This exercise asks for the entries below to be printed exactly.

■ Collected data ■
***

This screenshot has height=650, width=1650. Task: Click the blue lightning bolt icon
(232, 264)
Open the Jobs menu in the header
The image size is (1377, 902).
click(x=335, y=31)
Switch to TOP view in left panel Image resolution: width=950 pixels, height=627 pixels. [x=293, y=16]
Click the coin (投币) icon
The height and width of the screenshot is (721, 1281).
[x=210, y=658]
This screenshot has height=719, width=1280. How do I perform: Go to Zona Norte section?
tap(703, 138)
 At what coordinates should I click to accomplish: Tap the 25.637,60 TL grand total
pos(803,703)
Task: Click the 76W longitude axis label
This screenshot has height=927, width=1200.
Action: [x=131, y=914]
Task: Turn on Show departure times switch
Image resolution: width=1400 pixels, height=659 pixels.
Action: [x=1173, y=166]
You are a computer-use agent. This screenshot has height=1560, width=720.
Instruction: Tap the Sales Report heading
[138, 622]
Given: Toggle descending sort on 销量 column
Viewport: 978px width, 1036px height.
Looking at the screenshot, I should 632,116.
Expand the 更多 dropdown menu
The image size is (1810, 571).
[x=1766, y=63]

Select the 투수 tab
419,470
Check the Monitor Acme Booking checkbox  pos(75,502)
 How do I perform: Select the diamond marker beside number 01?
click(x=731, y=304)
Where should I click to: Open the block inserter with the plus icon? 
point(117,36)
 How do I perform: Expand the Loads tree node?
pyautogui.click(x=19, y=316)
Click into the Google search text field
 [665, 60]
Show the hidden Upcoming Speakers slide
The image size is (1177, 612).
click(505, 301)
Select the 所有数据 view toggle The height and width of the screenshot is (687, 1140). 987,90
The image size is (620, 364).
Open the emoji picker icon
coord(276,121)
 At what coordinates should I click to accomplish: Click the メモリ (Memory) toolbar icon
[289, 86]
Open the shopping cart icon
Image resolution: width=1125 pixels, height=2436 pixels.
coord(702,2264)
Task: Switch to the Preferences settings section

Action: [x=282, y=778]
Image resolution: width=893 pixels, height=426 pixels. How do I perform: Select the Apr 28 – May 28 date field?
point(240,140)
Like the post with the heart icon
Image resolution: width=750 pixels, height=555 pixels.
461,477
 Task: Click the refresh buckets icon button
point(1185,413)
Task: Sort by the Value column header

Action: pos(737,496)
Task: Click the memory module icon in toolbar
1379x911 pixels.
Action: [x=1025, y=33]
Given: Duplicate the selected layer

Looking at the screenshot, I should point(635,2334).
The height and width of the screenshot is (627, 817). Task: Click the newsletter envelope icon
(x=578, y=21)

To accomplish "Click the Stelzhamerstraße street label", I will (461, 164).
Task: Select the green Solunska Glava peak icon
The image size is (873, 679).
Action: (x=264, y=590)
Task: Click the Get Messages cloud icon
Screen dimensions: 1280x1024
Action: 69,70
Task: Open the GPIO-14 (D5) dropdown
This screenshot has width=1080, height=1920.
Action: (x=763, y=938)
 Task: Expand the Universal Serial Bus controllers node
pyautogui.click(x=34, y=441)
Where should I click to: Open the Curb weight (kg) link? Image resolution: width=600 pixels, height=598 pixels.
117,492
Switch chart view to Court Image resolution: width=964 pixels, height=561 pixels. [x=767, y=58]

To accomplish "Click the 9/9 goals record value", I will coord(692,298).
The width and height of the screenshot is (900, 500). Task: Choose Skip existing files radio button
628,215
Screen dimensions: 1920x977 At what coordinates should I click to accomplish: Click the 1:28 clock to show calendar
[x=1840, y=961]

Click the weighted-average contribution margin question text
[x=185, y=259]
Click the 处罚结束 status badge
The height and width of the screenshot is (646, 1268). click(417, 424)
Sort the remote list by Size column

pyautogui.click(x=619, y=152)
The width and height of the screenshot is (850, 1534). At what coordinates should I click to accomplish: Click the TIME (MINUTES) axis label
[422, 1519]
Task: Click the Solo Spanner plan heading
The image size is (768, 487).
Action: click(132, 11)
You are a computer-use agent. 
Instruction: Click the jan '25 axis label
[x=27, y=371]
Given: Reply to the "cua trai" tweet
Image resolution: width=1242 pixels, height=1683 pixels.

***

■ WORKED SOLUTION ■
This screenshot has height=650, width=1650. Task: Click the blue lightning bolt icon
(232, 264)
Open the Jobs menu in the header
The image size is (1377, 902).
click(x=335, y=31)
Switch to TOP view in left panel Image resolution: width=950 pixels, height=627 pixels. [x=293, y=16]
Click the coin (投币) icon
The height and width of the screenshot is (721, 1281).
[x=210, y=658]
This screenshot has height=719, width=1280. How do I perform: Go to Zona Norte section?
tap(703, 138)
 At what coordinates should I click to accomplish: Tap the 25.637,60 TL grand total
pos(803,703)
Task: Click the 76W longitude axis label
This screenshot has height=927, width=1200.
Action: [x=131, y=914]
Task: Turn on Show departure times switch
Image resolution: width=1400 pixels, height=659 pixels.
Action: [x=1173, y=166]
You are a computer-use agent. This screenshot has height=1560, width=720.
Instruction: Tap the Sales Report heading
[138, 622]
Given: Toggle descending sort on 销量 column
Viewport: 978px width, 1036px height.
Looking at the screenshot, I should 632,116.
Expand the 更多 dropdown menu
The image size is (1810, 571).
[x=1766, y=63]

Select the 투수 tab
419,470
Check the Monitor Acme Booking checkbox  pos(75,502)
 How do I perform: Select the diamond marker beside number 01?
click(x=731, y=304)
Where should I click to: Open the block inserter with the plus icon? 
point(117,36)
 How do I perform: Expand the Loads tree node?
pyautogui.click(x=19, y=316)
Click into the Google search text field
 [665, 60]
Show the hidden Upcoming Speakers slide
The image size is (1177, 612).
click(505, 301)
Select the 所有数据 view toggle The height and width of the screenshot is (687, 1140). 987,90
The image size is (620, 364).
Open the emoji picker icon
coord(276,121)
 At what coordinates should I click to accomplish: Click the メモリ (Memory) toolbar icon
[289, 86]
Open the shopping cart icon
Image resolution: width=1125 pixels, height=2436 pixels.
coord(702,2264)
Task: Switch to the Preferences settings section

Action: [x=282, y=778]
Image resolution: width=893 pixels, height=426 pixels. How do I perform: Select the Apr 28 – May 28 date field?
point(240,140)
Like the post with the heart icon
Image resolution: width=750 pixels, height=555 pixels.
461,477
 Task: Click the refresh buckets icon button
point(1185,413)
Task: Sort by the Value column header

Action: pos(737,496)
Task: Click the memory module icon in toolbar
1379x911 pixels.
Action: [x=1025, y=33]
Given: Duplicate the selected layer

Looking at the screenshot, I should point(635,2334).
The height and width of the screenshot is (627, 817). Task: Click the newsletter envelope icon
(x=578, y=21)

To accomplish "Click the Stelzhamerstraße street label", I will (461, 164).
Task: Select the green Solunska Glava peak icon
The image size is (873, 679).
Action: (x=264, y=590)
Task: Click the Get Messages cloud icon
Screen dimensions: 1280x1024
Action: 69,70
Task: Open the GPIO-14 (D5) dropdown
This screenshot has width=1080, height=1920.
Action: (x=763, y=938)
 Task: Expand the Universal Serial Bus controllers node
pyautogui.click(x=34, y=441)
Where should I click to: Open the Curb weight (kg) link? Image resolution: width=600 pixels, height=598 pixels.
117,492
Switch chart view to Court Image resolution: width=964 pixels, height=561 pixels. [x=767, y=58]

To accomplish "Click the 9/9 goals record value", I will coord(692,298).
The width and height of the screenshot is (900, 500). Task: Choose Skip existing files radio button
628,215
Screen dimensions: 1920x977 At what coordinates should I click to accomplish: Click the 1:28 clock to show calendar
[x=1840, y=961]

Click the weighted-average contribution margin question text
[x=185, y=259]
Click the 处罚结束 status badge
The height and width of the screenshot is (646, 1268). click(417, 424)
Sort the remote list by Size column

pyautogui.click(x=619, y=152)
The width and height of the screenshot is (850, 1534). At what coordinates should I click to accomplish: Click the TIME (MINUTES) axis label
[422, 1519]
Task: Click the Solo Spanner plan heading
The image size is (768, 487).
Action: click(132, 11)
You are a computer-use agent. 
Instruction: Click the jan '25 axis label
[x=27, y=371]
Given: Reply to the "cua trai" tweet
Image resolution: width=1242 pixels, height=1683 pixels.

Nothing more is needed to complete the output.